Aloe-emodin quinone pretreatment reduces acute liver injury induced by carbon tetrachloride.

2000 
Aloe contains several active compounds including aloin, a C-glycoside that can be hydrolyzed in the gut to form aloe-emodin anthrone which, in turn, is auto-oxidized to the quinone aloe-emodin. On the basis of the claimed hepatoprotective activity of some antraquinones, we studied aloe-emodin in a rat model of carbon tetrachloride (CCl 4 ) intoxication, since this xenobiotic induces acute liver damage by lipid peroxidation subsequent to free radical production. Twelve rats were treated with CCl 4 (3 mg/kg) intraperitoneally and six were protected with two intraperitoneally injections of aloe-emodin (50 mg/kg: CCl 4 +aloe-emodin); six other rats were only aloe-emodin injected (aloe-emodin) and six were untreated (control). Histological examination of the livers showed less marked lesions in the CCl 4 +aloe-emodin rats than in those treated with CCl 4 alone, and this was confirmed by the serum levels of L-aspartate-2-oxoglutate-aminotransferase (394±38.6 UI/l in CCl 4 , 280±24.47 UI/l in CCl 4 +aloe-emodin rats; P<0.05). We also quantified changes in hepatic albumin and tumour necrosis factor-a mRNAs. Albumin mRNA expression was significantly lower only in the liver of CCl 4 rats (P<0.05 versus control) and was only slightly reduced in the CCl 4 +aloe-emodin rats.
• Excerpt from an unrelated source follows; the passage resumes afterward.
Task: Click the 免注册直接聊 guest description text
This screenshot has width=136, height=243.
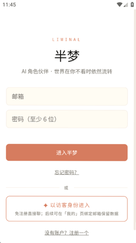Action: 67,214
In contrast tumour necrosis factor-a mRNA was significantly higher (P<0.05) in the CCl 4 than the control rats and almost equal in the CCl 4 +aloe-emodin, aloe-emodin and control groups. In conclusion, aloe-emodin appears to have some protective effect not only against hepatocyte death but also on the inflammatory response subsequent to lipid peroxidation.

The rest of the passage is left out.